La géopolitique énergétique mondiale en est bouleversée depuis que les Etats-Unis ont procédé à l’exploitation du schiste. S’ils arrivent tardivement derrière le Canada, désormais se sont eux qui mènent le jeu. La production américaine de pétrole ne cesse alors de grimper et de battre des records. 11,7 millions de barils par jour. C’est le niveau actuel de la production américaine de pétrole. Le pays est devenu, il y a quelques mois, le plus gros producteur de pétrole du monde devant la Russie avec 11,4 millions b/j et l’Arabie Saoudite avec 10,75 millions b/j. Un scénario qui était quasiment improbable fin 2016, en fin de mandat de Barack Obama et où la production nationale était alors d’environ 9 millions b/j.
Mais une fois installée, l’administration Trump a décidé d’accompagner l’industrie agonisante du schiste afin de gonfler l’offre et maintenir les prix dans une fourchette très abordable. La mesure était censée faciliter la reprise industrielle. Malgré la controverse, des lignes de crédit ont été ouvertes à des centaines d’entreprises locales du schiste, dont le pétrole est encore plus polluant que son équivalent conventionnel. Ainsi, les entreprises ont pris d’assaut le bassin Permien qui abrite 70 milliards barils de pétrole de schiste, selon des chiffres du cabinet IHS MarKit.

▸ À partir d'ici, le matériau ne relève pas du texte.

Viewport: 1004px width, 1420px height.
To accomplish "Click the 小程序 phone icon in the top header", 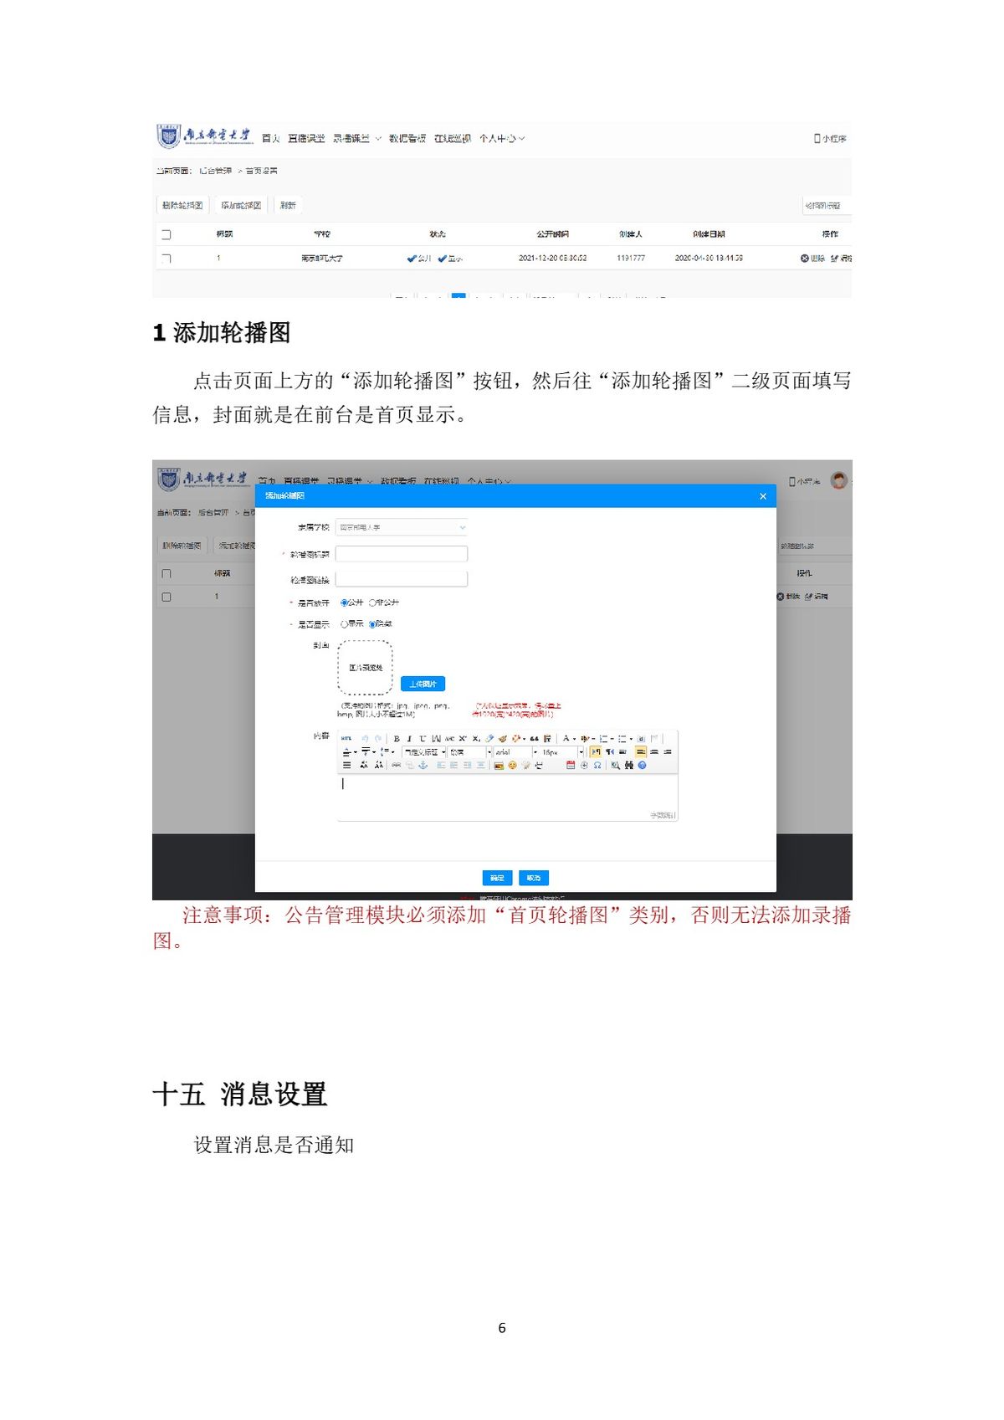I will coord(817,139).
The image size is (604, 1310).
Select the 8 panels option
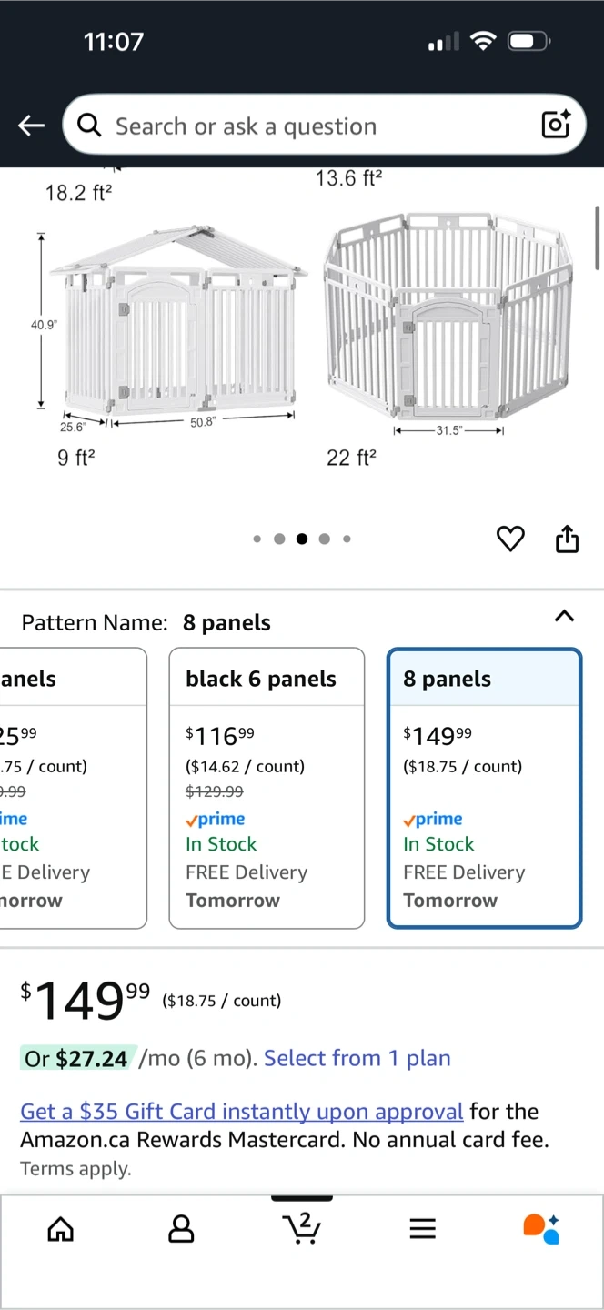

En novembre 2018, les Etats-Unis, qui étaient autrefois importateurs nets de pétrole, en sont devenus exportateurs net. Cela, grâce à une exportation de 3,2 millions b/j et 5,8 millions b/j de produits pétroliers, indique l’Agence internationale de l’énergie (AIE). Celle-ci pense que la production américaine de pétrole de schiste devrait plus que doubler d’ici 2025 et qu’elle pourrait répondre à la hausse attendue de la demande globale, ce sont les perspectives à partir des années 2020 qui inquiètent.
Compte tenu de l’engagement des pouvoirs publics et de l’évolution de l’offre, les Etats-Unis produiront 61% de la nouvelle offre mondiale de pétrole au cours de la prochaine décennie, prévoit un rapport de l’ONG Global Witness publié le 20 août dernier et intitulé « Les Etats-Unis sont prêts à noyer le monde dans du pétrole ».
En effet, ce niveau de production sera porté par les nouveaux projets en cours de développement dans le pays, notamment dans le bassin Permien. Ces seuls nouveaux projets sont si importants que, s’ils aboutissent, ils éclipseront la future production du reste du monde. Les chiffres sont hallucinants : le niveau de production des nouveaux gisements américains sera 20 fois supérieur à celui des nouveaux gisements de la Russie et plus de 1,5 fois supérieure à ceux de tous les autres producteurs du monde réunis.
Ainsi, les nouveaux projets américains produiront plus du double de ce que l’Arabie saoudite produit actuellement, soit plus de 21 millions barils par jour ! Un scénario décrit par le rapport de Global Witness qui prétend que , le marché pétrolier sera inondé au cours de la prochaine décennie. Et aura un impact certain sur les cours du combustible et surtout sur les efforts pour enrayer les changements climatiques.
Plusieurs rapports scientifiques versent sur cette perspective et préconisent que pour éviter les effets néfastes des changements climatiques, la production globale de l’énergie fossile devrait chuter d’au moins 40% pendant la prochaine décennie. Or, le scénario en présence est totalement contraire à cette idée. Au lieu de chuter de 40%, la production mondiale devrait exploser, portée par l’offre américaine qui augmentera les risques dont les États-Unis sont confrontés en raison du changement climatique, notamment des températures plus extrêmes, de fortes marées, de fortes pluies, des érosions côtières, des feux de forêt, ou encore la détérioration de la qualité de l’air. Un scénario où les pays pauvres continueront d’être les plus durement touchés par le changement climatique, et seront désavantagés lorsqu’il s’agira de gérer ces impacts.